**Énoncé**
Recopie mot pour mot le passage de l'article sur le deuxième débat des primaires socialistes, en commençant à « Martine Aubry, complètement » et en terminant à « aux réalistes ! ».
─── Extrait du texte ───
Deuxième débat des primaires socialistes :
«Plus à gauche que moi, tu meurs !»
C’est fait ! Les masques sont tombés ! En d’autres termes ils se sont « lâchés » : le mythe d’une gauche française moderne et pragmatique a vécu, cette fois-ci, nos compétiteurs ont roulé à gauche, très à gauche.
Ségolène Royal a ouvert les hostilités. Se sentant débordée sur sa gauche et dans les sondages par Arnaud Montebourg, elle a oublié ses appels du pied au centre pour nous recycler cette fois-ci les recettes que l’aile gauche du Front populaire nous proposait en 1936 : blocage des prix et rétablissement de l’autorisation administrative de licenciement !
Martine Aubry, complètement paniquée par cette tentative de doublement par la gauche, s’est essayé à la démagogie grossière (« abaisser de 30% le salaire du président de la République ») et à la formule creuse (« le juste échange »).
C’est à ce moment là que cette course effrénée à gauche a fait une victime : Manuel Valls. C’est Arnaud Montebourg qui s'en charge en lui rappelant qu’il participe à une « primaire de gauche » et qu’il ne doit donc pas avancer des « propositions de droite ». Le procès en sorcellerie a débuté : malheur aux réalistes !
Au beau milieu de ces camarades qui trépignent autour de lui en criant « gauche, gauche, gauche ! » et « Etat, Etat, Etat ! », François Hollande est mal à l’aise. Non pas qu’il se sente à court de propositions inapplicables et d’incantations, il sait faire ça mieux que personne. Mais il a compris une chose : les masques sont tombés, les Français ont découvert ce soir que les socialistes n’ont rien compris du monde dans lequel nous vivons et rien oublié de leurs vieilles ficelles idéologiques.
─── Entrées fournies ───
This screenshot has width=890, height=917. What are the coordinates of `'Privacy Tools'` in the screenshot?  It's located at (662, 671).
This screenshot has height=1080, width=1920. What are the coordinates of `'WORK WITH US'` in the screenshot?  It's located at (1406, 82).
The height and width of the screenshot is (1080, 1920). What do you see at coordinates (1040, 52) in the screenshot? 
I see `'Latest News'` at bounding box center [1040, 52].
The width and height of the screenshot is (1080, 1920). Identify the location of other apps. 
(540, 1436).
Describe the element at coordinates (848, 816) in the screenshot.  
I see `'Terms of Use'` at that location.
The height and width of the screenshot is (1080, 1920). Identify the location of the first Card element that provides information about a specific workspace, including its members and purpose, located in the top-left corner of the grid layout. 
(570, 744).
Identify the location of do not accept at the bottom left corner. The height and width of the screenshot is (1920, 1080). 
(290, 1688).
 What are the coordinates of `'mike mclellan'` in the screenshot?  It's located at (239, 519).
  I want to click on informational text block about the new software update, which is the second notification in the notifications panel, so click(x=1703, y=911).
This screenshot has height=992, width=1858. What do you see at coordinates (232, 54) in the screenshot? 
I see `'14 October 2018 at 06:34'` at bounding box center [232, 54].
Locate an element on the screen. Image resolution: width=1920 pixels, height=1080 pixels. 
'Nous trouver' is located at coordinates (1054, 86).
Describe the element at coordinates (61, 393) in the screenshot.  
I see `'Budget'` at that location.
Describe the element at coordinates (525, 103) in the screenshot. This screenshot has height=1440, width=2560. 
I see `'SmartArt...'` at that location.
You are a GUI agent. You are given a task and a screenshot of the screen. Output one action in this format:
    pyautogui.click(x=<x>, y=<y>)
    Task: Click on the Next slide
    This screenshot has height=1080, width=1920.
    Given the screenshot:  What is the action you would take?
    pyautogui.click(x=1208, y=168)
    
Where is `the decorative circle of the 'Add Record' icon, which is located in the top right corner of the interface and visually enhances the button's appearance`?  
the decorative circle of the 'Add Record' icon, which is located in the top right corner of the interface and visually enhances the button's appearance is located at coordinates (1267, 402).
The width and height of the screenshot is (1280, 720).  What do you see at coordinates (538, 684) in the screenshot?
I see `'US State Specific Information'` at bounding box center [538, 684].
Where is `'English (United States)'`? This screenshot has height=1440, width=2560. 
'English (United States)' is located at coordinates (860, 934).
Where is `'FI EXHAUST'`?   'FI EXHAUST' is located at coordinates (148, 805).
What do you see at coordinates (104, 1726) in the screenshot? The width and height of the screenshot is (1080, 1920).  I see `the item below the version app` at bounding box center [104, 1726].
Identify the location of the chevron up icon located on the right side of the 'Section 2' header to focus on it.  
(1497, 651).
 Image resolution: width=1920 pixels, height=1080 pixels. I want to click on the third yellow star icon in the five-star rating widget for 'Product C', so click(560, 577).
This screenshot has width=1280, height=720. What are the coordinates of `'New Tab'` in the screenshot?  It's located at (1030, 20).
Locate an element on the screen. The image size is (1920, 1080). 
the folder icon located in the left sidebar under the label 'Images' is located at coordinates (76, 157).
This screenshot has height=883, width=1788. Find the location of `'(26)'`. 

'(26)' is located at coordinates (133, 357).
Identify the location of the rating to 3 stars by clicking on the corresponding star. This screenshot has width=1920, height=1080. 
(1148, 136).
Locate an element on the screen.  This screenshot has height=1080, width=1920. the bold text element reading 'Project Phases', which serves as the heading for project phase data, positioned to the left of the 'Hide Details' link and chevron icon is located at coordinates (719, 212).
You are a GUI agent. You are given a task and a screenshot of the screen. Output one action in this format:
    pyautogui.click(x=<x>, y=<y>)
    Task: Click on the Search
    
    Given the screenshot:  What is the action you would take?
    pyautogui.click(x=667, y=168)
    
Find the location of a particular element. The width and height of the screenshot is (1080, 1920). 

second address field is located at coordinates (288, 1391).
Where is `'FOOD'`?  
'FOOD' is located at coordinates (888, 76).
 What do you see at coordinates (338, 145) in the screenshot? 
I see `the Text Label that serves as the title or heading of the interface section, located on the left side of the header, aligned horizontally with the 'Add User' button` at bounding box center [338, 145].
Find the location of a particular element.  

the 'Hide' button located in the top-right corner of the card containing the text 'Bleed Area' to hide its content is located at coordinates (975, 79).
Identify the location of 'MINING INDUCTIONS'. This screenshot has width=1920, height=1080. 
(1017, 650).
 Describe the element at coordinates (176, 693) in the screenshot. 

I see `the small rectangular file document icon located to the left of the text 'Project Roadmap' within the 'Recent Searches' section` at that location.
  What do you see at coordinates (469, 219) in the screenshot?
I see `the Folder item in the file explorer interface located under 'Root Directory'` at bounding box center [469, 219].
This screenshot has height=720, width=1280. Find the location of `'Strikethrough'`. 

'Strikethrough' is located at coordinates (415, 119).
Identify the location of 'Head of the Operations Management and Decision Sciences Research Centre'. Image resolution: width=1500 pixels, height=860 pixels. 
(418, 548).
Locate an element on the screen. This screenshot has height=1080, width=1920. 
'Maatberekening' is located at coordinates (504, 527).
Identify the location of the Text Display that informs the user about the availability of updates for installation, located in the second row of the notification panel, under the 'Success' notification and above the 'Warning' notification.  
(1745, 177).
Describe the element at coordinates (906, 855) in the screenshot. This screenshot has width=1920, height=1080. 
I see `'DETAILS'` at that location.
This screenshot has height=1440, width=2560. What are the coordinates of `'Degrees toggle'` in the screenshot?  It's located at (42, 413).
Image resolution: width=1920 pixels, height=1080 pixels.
───
**Résultat attendu**
Martine Aubry, complètement paniquée par cette tentative de doublement par la gauche, s’est essayé à la démagogie grossière (« abaisser de 30% le salaire du président de la République ») et à la formule creuse (« le juste échange »).
C’est à ce moment là que cette course effrénée à gauche a fait une victime : Manuel Valls. C’est Arnaud Montebourg qui s'en charge en lui rappelant qu’il participe à une « primaire de gauche » et qu’il ne doit donc pas avancer des « propositions de droite ». Le procès en sorcellerie a débuté : malheur aux réalistes !